TASK PROMPT | Revise the rows below by replacing every instance of "computer-use agent" with "screen-automation agent", leaving everything else unchanged, and omit the pictures from your response.

================

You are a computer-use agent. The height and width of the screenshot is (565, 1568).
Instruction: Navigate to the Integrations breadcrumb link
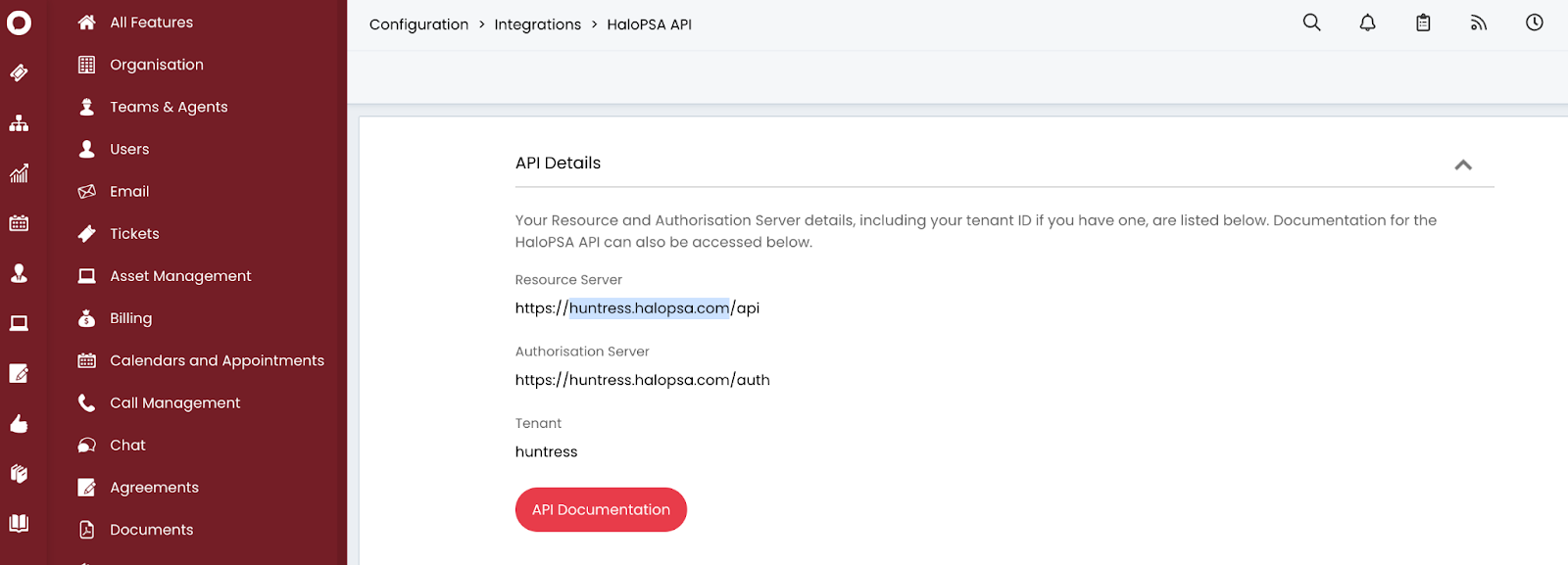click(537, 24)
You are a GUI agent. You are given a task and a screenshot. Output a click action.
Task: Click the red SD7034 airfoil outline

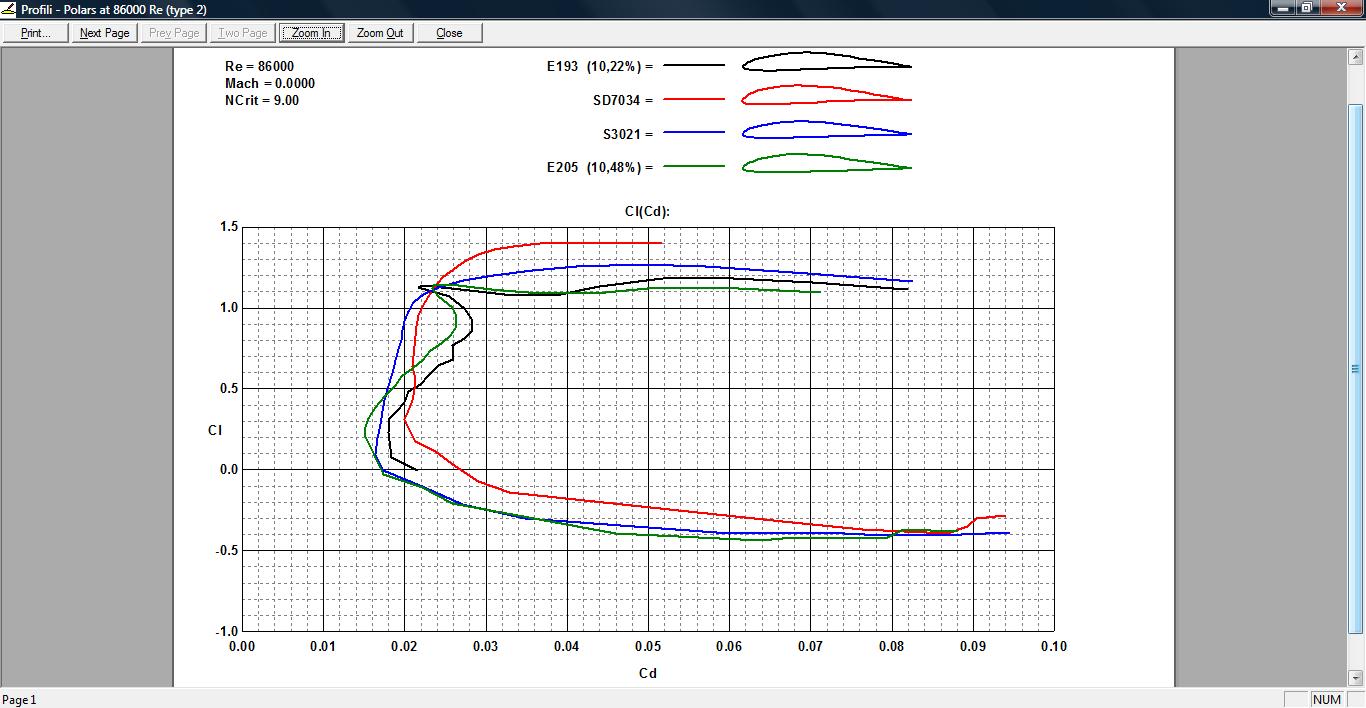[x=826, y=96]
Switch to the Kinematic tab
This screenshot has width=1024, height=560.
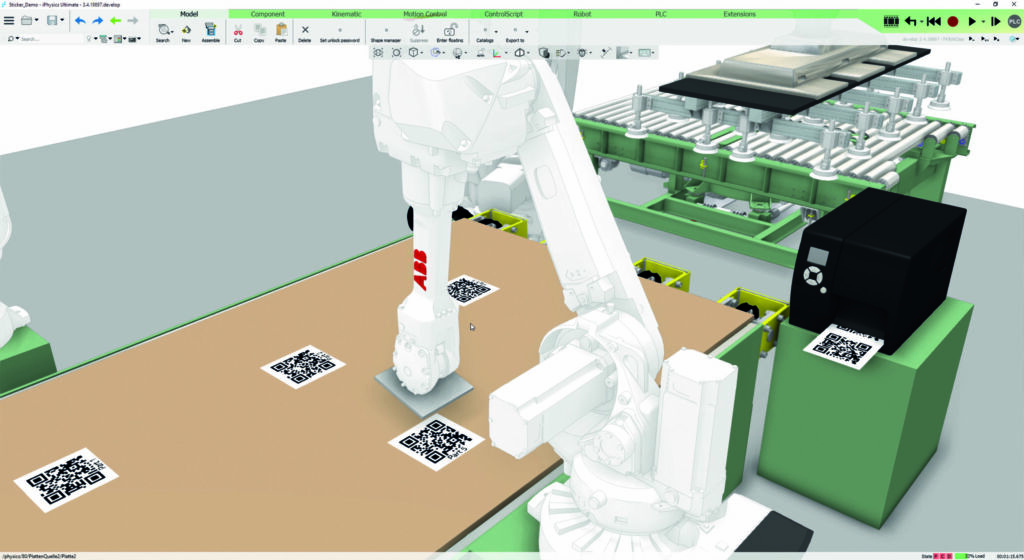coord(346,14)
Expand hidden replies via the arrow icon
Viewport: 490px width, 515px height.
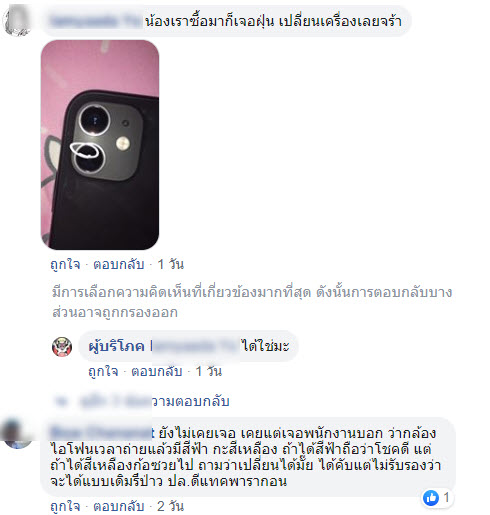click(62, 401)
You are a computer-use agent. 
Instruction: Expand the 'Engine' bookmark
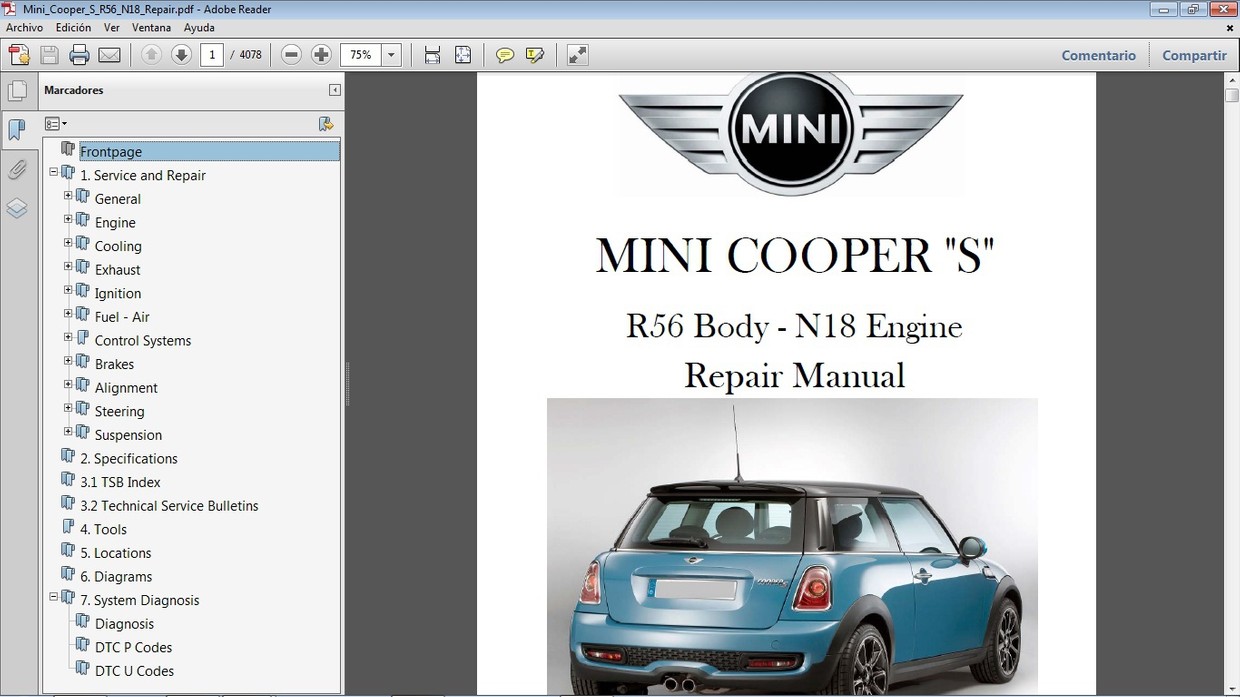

================

EXPECTED ANSWER |
You are a screen-automation agent. The height and width of the screenshot is (565, 1568).
Instruction: Navigate to the Integrations breadcrumb link
click(537, 24)
You are a GUI agent. You are given a task and a screenshot. Output a click action.
Task: Click the red SD7034 airfoil outline

[x=826, y=96]
Switch to the Kinematic tab
This screenshot has width=1024, height=560.
coord(346,14)
Expand hidden replies via the arrow icon
Viewport: 490px width, 515px height.
click(62, 401)
You are a screen-automation agent. 
Instruction: Expand the 'Engine' bookmark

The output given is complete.